• Problem
With pictures left out, only the lines from the one containing "You are a GUI" through the end of the records should be reproduced exactly, please.

• Records for the exercise
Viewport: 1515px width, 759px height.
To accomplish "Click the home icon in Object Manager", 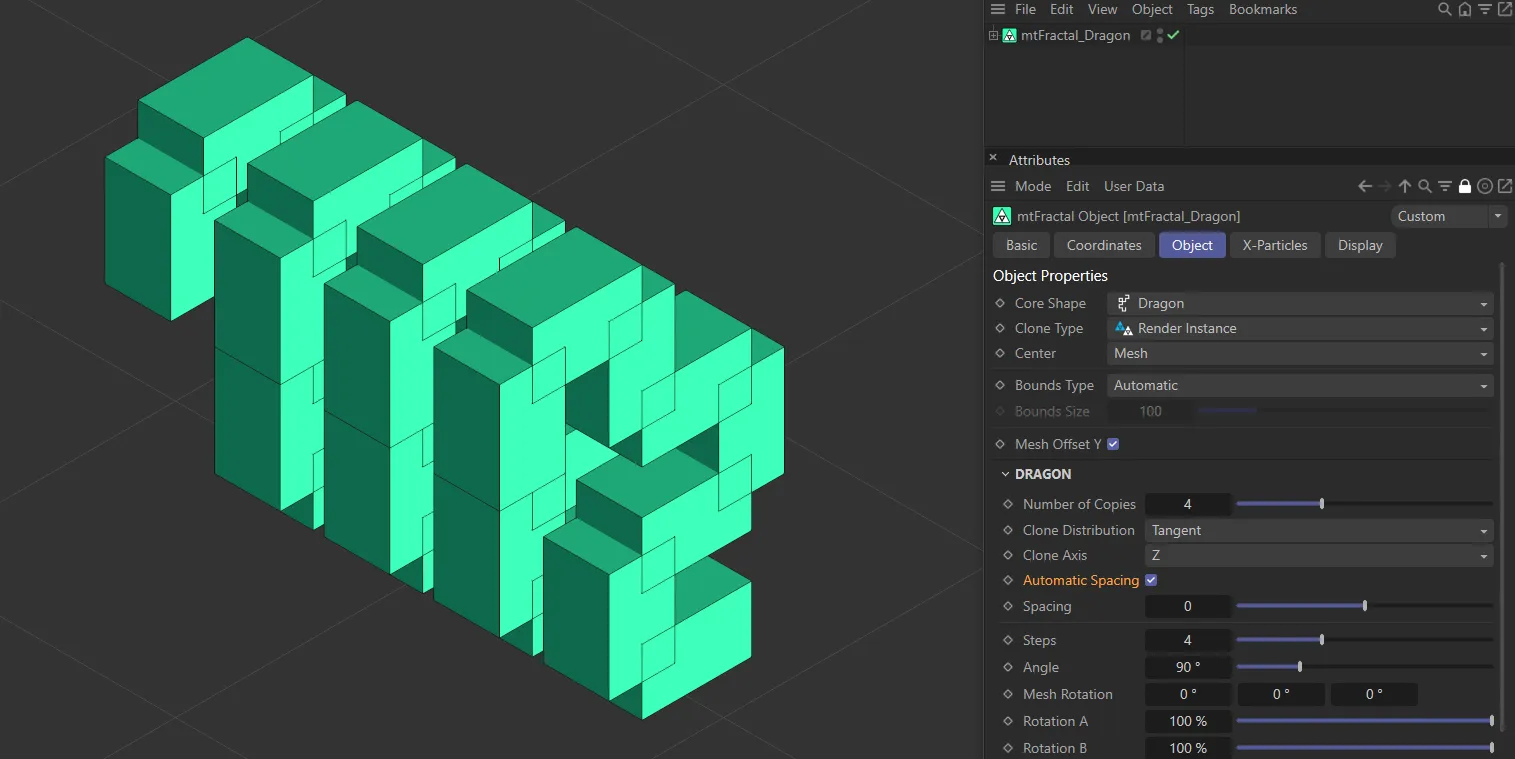I will point(1464,9).
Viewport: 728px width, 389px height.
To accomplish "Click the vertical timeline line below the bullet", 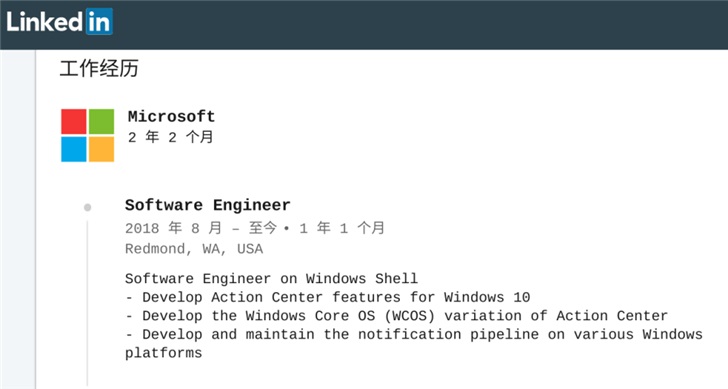I will click(87, 304).
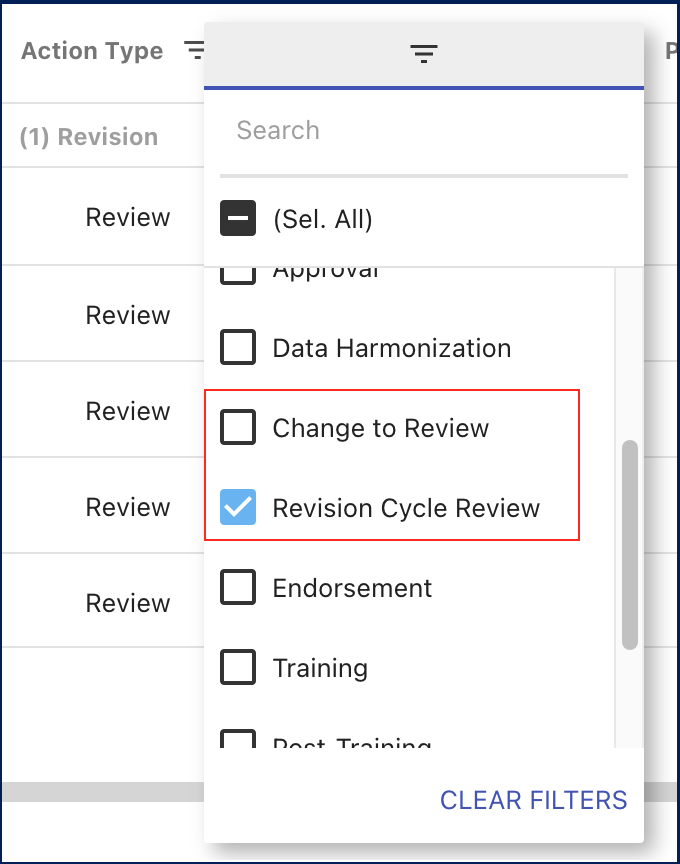
Task: Click the grid's horizontal scrollbar
Action: pos(100,792)
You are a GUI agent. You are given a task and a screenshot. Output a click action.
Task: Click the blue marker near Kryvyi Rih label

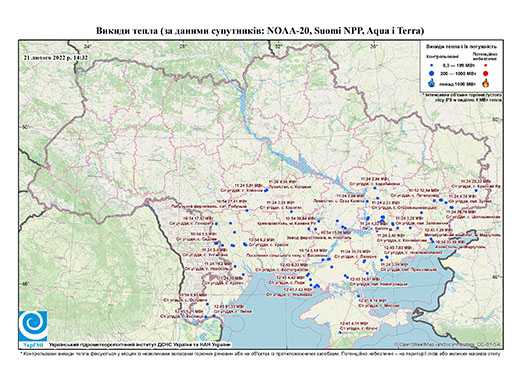319,221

• Task output
You are a GUI agent. You are given a task and a screenshot. Output a click action.
Task: Click the blue marker near Kryvyi Rih label

319,221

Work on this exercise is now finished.